With the Fallout Shelter PC release and update to version 1.6, Bethesda has added some new game mechanics, supplementing the earlier additions of crafting, new rooms, and new creatures that have trickled in since the game came out one year ago. Some of the additions are pretty mundane—a few new weapons, and near-death dwellers now show stimpak/radaway icons that you can tap for faster healing in a battle—while others change the game in some substantial ways. The new stuff definitely adds to the end-game content, giving you more stuff to do on a regular basis; here's the rundown of the major additions:

    Overseer's Office: a new room that allows you to send vault dwellers on quests; can be upgraded to allow two or three concurrent quests.
    Questing: send groups of up to three vault dwellers on quests—see below.
    Nuka-Cola Quantum: used to boost (immediately finish) crafting as well as traveling to/from quest locations and returning from the wasteland; can also be used to skip extra objectives (beyond the normal one skip per day limit).
    Radscorpions and Ghouls: two new monsters that deal radiation damage as well as physical damage; RadAway is now used far more often than before.
The experience feels like a solid and somewhat fun foundation for a deeper and better game that just isn’t here (yet).

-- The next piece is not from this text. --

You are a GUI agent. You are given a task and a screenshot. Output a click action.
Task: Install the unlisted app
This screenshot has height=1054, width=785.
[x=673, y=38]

There are no vault decoration or customization options. No options to trade with other players or trade caravans. There is no need give any thought to the specific positioning of the rooms in your fault, beyond keeping your most essential buildings near your power plant in case of emergencies. There is no need to craft specific items or think about production lines. Any or all of these features would make Fallout Shelter a deeper and more rewarding game in the long term, as we see in similar mobile games, including very casual mobile hits like FarmVille 2: Country Escape and Township.

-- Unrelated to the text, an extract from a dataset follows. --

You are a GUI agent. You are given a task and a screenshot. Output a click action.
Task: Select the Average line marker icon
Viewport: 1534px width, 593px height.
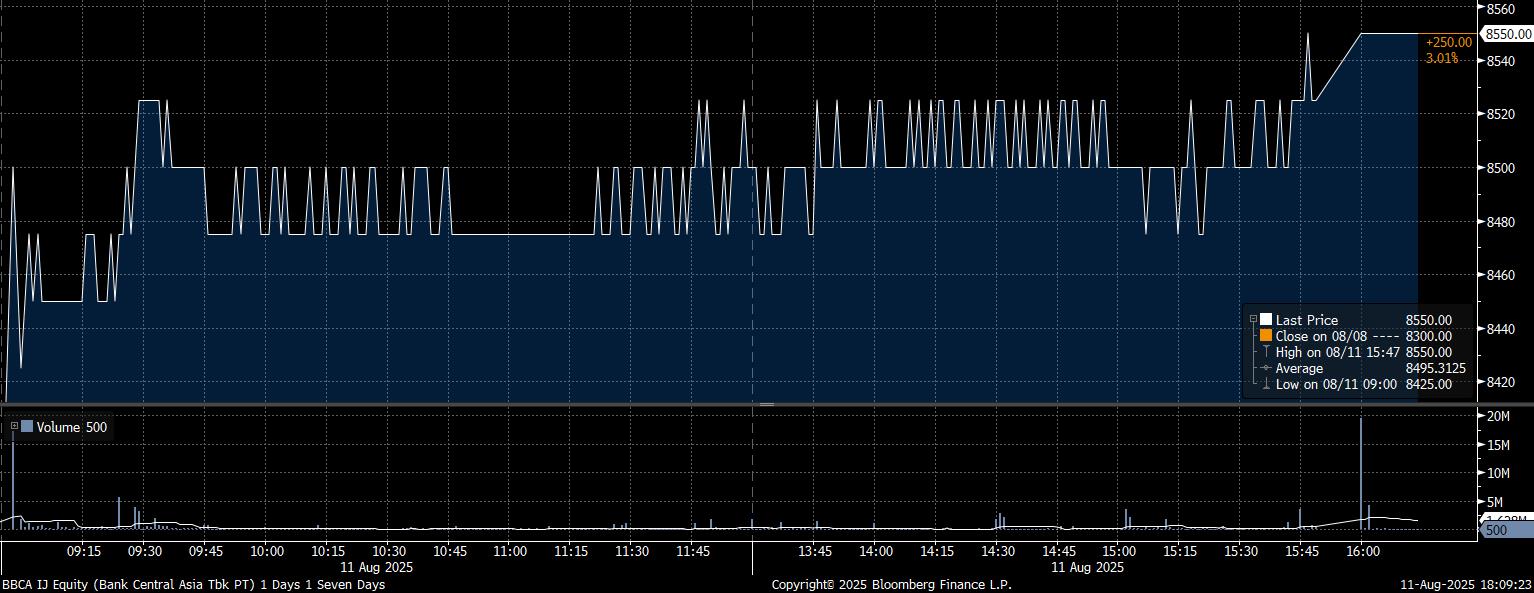1266,368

The trade-off for this super-simple, never-evolving gameplay loop is that Fallout Shelter is extremely accessible. It’s still fun having a burgeoning fallout shelter in your pocket at all times to peek in on. Fallout Shelter also scores some bonus points for the gentle way it asks us to spend money. You can buy packs of cards that supply a random assortment of special citizens, weapons, equipment, or resources, but it never feels essential or forced. Virtually every other gameplay element must be earned the old-fashioned mobile way - by just waiting around.

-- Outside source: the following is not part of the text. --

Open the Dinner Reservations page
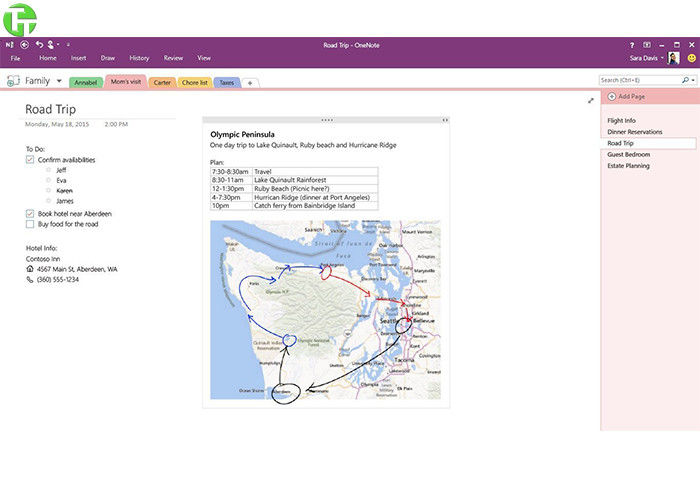The width and height of the screenshot is (700, 500). tap(635, 132)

While the new monsters and Nuka-Cola Quantum are somewhat interesting, it's the addition of questing that really shakes things up. The Overseer's Office has a list of at least three potential quests, including one daily quest. The rewards involve the usual new equipment, junk, and/or blueprints, along with some that give you more Nuka-Cola Quantum, recruits, and perhaps other stuff. Quests require travel time, similar to wasteland exploration (return time is half the original travel time), but there's no random encounters along the way. Instead, you send a team to the destination, and once there you have to do some actual micro-managing of your team.

Exploring a location involves tapping/clicking your way through the various rooms, many of which will have combat as well as item caches. Combat is handled quite differently in quests. You can see health bars for your dwellers as well as the monsters, and each creature now targets one other creature. You can specify a target for each dweller (though this can be a bit finicky), and area of effect weapons (missile launcher and fat man variations) damage all the enemies in the room. That last point means it's almost always best to equip everyone with AOE weapons (assuming you have them), but some quests have armor/weapon restrictions that you'll have to take into account.